Most Companies Are Far Too Optimistic Regarding Security
Angela Gunn writes on BetaNews:
The Enterprise Strategy Group, which conducted the Database Security Controls study in conjunction with Application Security Inc., spoke in October to 179 IT decision-makers working in enterprise-class organizations (meaning those with 1,000 employees or more). The 27-item questionnaire inquired about security budgets, breaches, controls and audits.More here.
It's not pretty. Tom Bain, director of marketing and communication for Application Security, notes that 84% of the companies surveyed said that all or most of their confidential data is protected...and 56% percent said they'd suffered at least one breach in the previous 12 months. Another 5% said they weren't sure or didn't know.
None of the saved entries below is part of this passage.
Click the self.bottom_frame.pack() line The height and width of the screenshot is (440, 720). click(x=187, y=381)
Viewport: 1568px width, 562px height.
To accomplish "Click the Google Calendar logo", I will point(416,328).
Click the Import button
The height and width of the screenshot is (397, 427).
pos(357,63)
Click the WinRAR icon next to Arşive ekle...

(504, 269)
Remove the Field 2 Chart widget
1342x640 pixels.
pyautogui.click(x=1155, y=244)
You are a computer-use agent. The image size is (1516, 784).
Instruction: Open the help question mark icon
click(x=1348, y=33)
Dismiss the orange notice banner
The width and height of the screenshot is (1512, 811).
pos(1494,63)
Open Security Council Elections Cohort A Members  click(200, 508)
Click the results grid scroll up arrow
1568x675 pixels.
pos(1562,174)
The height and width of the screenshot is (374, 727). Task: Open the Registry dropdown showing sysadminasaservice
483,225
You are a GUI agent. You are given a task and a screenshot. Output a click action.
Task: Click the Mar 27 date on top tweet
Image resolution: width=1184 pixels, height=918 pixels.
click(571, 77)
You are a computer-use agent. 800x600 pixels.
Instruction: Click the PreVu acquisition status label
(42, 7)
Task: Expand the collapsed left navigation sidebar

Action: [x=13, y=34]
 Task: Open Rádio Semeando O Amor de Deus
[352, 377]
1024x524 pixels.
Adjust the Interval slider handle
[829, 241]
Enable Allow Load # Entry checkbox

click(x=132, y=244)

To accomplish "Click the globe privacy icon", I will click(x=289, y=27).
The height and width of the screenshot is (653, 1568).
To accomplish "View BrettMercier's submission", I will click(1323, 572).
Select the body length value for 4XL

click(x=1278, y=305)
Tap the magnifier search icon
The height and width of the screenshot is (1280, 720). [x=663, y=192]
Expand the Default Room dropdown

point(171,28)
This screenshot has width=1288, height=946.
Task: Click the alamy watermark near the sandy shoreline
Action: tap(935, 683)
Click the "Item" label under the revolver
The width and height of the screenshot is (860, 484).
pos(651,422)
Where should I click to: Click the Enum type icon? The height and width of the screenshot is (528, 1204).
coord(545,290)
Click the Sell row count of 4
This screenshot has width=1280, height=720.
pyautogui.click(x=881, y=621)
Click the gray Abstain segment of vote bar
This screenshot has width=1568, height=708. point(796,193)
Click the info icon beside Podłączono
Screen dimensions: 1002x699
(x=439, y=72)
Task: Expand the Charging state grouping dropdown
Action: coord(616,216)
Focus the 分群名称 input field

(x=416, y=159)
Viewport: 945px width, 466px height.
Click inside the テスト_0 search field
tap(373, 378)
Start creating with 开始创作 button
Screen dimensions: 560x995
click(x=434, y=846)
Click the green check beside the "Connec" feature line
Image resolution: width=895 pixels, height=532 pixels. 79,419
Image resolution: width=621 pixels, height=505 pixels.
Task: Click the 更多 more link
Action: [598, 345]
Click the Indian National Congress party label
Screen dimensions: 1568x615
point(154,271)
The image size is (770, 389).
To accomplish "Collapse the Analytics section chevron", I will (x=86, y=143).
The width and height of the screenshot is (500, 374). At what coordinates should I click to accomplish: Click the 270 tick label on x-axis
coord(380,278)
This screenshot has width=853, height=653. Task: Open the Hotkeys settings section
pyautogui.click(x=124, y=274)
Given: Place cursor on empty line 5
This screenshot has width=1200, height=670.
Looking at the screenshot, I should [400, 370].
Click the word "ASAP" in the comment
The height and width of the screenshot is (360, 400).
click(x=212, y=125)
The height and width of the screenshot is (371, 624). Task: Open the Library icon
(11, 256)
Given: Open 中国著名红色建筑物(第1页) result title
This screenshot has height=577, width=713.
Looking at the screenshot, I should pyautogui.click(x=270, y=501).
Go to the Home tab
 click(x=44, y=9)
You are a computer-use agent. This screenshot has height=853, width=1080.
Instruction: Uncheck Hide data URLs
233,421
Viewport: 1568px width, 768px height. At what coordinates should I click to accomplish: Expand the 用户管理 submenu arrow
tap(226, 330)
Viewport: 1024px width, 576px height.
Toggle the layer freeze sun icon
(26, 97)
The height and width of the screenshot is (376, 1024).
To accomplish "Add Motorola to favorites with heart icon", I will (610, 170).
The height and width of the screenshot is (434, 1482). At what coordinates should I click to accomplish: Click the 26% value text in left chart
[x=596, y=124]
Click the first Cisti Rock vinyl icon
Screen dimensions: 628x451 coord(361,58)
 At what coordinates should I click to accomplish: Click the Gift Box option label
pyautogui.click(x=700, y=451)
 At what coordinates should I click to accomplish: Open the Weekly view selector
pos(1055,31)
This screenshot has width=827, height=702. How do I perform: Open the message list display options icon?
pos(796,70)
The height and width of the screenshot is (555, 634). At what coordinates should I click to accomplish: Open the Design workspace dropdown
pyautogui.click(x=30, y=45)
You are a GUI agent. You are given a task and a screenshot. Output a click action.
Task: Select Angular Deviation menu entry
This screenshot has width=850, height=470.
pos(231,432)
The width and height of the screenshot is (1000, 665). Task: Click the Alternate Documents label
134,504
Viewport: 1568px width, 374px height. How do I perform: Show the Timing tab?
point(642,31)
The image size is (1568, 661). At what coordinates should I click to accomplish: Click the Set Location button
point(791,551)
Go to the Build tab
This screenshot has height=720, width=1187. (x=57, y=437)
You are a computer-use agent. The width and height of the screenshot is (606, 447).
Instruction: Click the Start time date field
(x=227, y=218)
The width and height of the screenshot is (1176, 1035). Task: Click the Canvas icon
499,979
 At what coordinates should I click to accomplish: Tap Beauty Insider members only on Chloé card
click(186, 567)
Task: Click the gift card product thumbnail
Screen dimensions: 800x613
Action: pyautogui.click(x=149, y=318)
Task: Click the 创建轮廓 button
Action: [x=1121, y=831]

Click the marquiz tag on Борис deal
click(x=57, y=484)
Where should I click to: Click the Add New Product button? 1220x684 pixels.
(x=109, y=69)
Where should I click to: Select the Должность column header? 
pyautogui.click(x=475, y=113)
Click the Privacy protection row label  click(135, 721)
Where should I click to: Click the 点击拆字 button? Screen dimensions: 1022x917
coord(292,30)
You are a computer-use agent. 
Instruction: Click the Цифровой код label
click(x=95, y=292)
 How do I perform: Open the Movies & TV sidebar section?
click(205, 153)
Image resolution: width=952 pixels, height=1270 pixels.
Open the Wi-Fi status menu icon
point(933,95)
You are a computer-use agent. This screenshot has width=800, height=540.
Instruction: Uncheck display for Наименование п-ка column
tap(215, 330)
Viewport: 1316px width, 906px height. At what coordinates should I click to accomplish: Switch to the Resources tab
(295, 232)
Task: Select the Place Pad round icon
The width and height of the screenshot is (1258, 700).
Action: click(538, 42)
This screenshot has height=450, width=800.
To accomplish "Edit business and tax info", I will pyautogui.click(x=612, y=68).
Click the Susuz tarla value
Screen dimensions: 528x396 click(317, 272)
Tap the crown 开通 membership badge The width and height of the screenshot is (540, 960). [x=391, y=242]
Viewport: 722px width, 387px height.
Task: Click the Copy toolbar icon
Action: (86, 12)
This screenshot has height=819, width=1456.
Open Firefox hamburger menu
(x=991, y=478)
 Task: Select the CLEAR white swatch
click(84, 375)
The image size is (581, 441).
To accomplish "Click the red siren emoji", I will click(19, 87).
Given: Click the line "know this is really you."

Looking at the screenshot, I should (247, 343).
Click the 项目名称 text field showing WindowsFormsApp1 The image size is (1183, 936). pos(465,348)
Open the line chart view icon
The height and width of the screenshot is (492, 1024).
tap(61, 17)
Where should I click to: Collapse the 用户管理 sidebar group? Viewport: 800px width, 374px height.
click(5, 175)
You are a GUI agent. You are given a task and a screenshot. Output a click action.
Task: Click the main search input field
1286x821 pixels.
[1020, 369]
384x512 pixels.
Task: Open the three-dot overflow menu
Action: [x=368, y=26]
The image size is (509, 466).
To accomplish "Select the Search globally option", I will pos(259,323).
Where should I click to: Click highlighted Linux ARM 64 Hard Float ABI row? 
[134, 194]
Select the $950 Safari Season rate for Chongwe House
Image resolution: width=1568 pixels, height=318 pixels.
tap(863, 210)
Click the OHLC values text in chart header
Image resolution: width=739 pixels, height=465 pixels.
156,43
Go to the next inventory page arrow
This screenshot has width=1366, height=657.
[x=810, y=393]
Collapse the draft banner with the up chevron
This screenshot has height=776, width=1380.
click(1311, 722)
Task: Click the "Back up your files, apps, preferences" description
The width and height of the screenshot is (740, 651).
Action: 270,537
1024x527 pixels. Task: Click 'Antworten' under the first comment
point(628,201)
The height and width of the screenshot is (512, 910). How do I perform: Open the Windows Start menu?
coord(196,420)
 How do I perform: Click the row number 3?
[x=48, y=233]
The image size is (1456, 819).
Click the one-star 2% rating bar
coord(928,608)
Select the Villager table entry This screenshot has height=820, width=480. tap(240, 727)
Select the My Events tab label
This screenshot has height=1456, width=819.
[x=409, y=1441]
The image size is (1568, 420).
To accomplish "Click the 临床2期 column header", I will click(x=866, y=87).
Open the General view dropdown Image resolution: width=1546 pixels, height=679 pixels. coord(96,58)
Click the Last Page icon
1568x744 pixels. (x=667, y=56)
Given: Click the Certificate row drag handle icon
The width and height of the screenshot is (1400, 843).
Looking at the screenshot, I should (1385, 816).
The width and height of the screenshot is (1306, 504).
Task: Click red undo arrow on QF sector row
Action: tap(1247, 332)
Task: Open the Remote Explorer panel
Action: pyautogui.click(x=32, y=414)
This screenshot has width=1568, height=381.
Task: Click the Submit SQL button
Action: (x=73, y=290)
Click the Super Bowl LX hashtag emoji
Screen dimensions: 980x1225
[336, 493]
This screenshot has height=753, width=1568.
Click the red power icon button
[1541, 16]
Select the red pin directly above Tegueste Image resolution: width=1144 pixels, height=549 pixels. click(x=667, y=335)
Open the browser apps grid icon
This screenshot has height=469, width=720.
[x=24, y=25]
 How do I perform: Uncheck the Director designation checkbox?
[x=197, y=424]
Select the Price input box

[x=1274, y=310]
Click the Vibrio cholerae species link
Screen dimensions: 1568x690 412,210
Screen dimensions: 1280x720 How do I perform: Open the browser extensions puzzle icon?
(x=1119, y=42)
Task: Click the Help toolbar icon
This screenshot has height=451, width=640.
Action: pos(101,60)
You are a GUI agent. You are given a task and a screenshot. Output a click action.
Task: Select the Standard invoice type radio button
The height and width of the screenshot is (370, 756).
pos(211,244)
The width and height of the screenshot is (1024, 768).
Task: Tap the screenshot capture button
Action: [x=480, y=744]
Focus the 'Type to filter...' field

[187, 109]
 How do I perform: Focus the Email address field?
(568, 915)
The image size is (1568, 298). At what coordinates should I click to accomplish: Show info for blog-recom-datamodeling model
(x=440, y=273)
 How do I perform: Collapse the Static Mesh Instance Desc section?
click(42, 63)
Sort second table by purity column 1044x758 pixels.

The picture's even more gruesome when you ask about failure to comply with standards such as PCI-DSS and Sarbanes-Oxley. Some 38% of the companies queries said they'd failed at least one audit in the previous twelve months, with 11% more unsure or not talking. 18% of those queried had failed a PCI audit; 11% missed SOX compliance; 16% fell down on HIPAA, GLBA or FISMA, and 21% managed to biff general security/IT internal checks.
"These companies aren't even taking non-optional measures seriously," said Bain, "let alone protecting sensitive data."